Seg Fault when passing arrays to a fortran routine

samhamil · February 5, 2011, 6:36pm

I am trying to revive some code that was used for a cdf analysis. The code consists of a macro called testing.C which loads a fortran library that I compiled and also compiles a macro called TopFort.cc The fortran routine is called from TopFort.cc.

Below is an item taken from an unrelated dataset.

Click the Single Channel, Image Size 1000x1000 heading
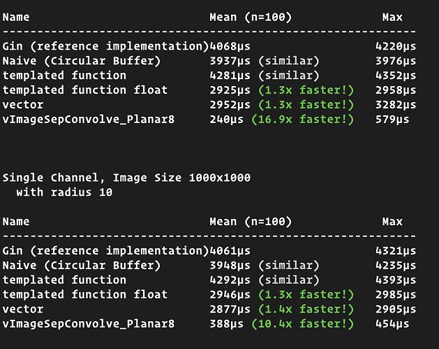 point(126,178)
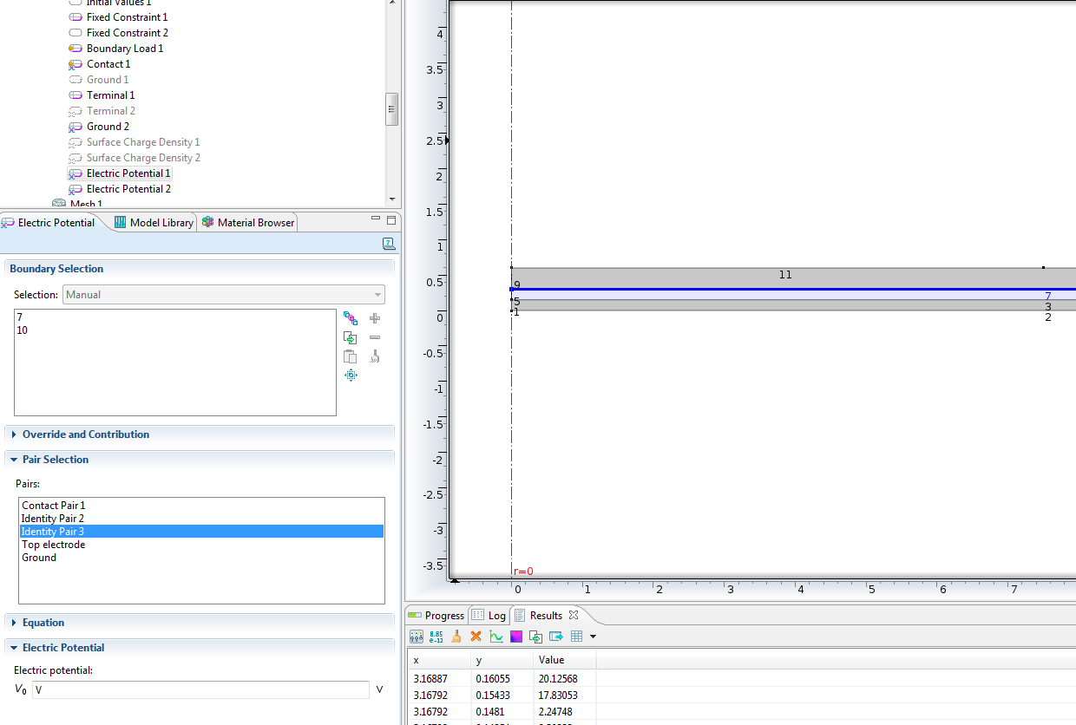Maximize the Electric Potential settings panel
1076x725 pixels.
pyautogui.click(x=391, y=220)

TopFort passes the address of five arrays to the fortran routine, where the information in 4 of the arrays is used to make a calculation and the fifth to store the results.

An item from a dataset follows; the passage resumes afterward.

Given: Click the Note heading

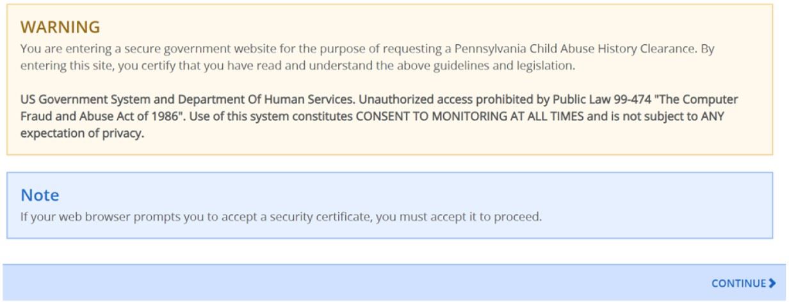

The machine I’d like to run my analysis on is using atlas software as opposed to the cdf software package, however, I seg fault when trying to access information from the arrays. I will now describe how the code was compiled on both machines to try and sniff out where my problem is.

The cdf version of the code was compiled using g77, here are the specs

[shamil01@tuhept]~ > g77 -v
Reading specs from /home/cdfsoft/products/gcc/v3_4_3/Linux+2.6/bin/…/lib/gcc/i686-pc-linux-gnu/3.4.3/specs
Configured with: …/…/gcc-3.4.3/configure --prefix=/tmp/build-gcc-v3_4_3 --disable-shared --with-gnu-ld --with-ld=/tmp/build-gcc-v3_4_3/bin/ld --with-gnu-as --disable-libgcj --with-as=/tmp/build-gcc-v3_4_3/bin/as --enable-threads=posix --enable-languages=c,c++,f77,objc
Thread model: posix
gcc version 3.4.3

and the code was compiled as such:

g77 -Wall -I. -fPIC -c ellipse_pdflib.F
g++ -Wl,-soname,libTopFortran.so -shared -o libTopFortran.so ellipse_pdflib.o -L
$CERN_DIR/lib -lpdflib -lkernlib -lmathlib -lpacklib -lg2c

and it uses root version: Version 4.00/08 1 December 2004

This program runs just fine…now for the seg fault…The machine I’m running atlas software on does not have g77, but rather gfortran. Here are the specs:

Using built-in specs.
Target: x86_64-redhat-linux
Configured with: …/configure --prefix=/usr --mandir=/usr/share/man --infodir=/usr/share/info --enable-shared --enable-threads=posix --enable-checking=release --with-system-zlib --enable-__cxa_atexit --disable-libunwind-exceptions --enable-libgcj-multifile --enable-languages=c,c++,objc,obj-c++,java,fortran,ada --enable-java-awt=gtk --disable-dssi --enable-plugin --with-java-home=/usr/lib/jvm/java-1.4.2-gcj-1.4.2.0/jre --with-cpu=generic --host=x86_64-redhat-linux
Thread model: posix
gcc version 4.1.2 20080704 (Red Hat 4.1.2-48)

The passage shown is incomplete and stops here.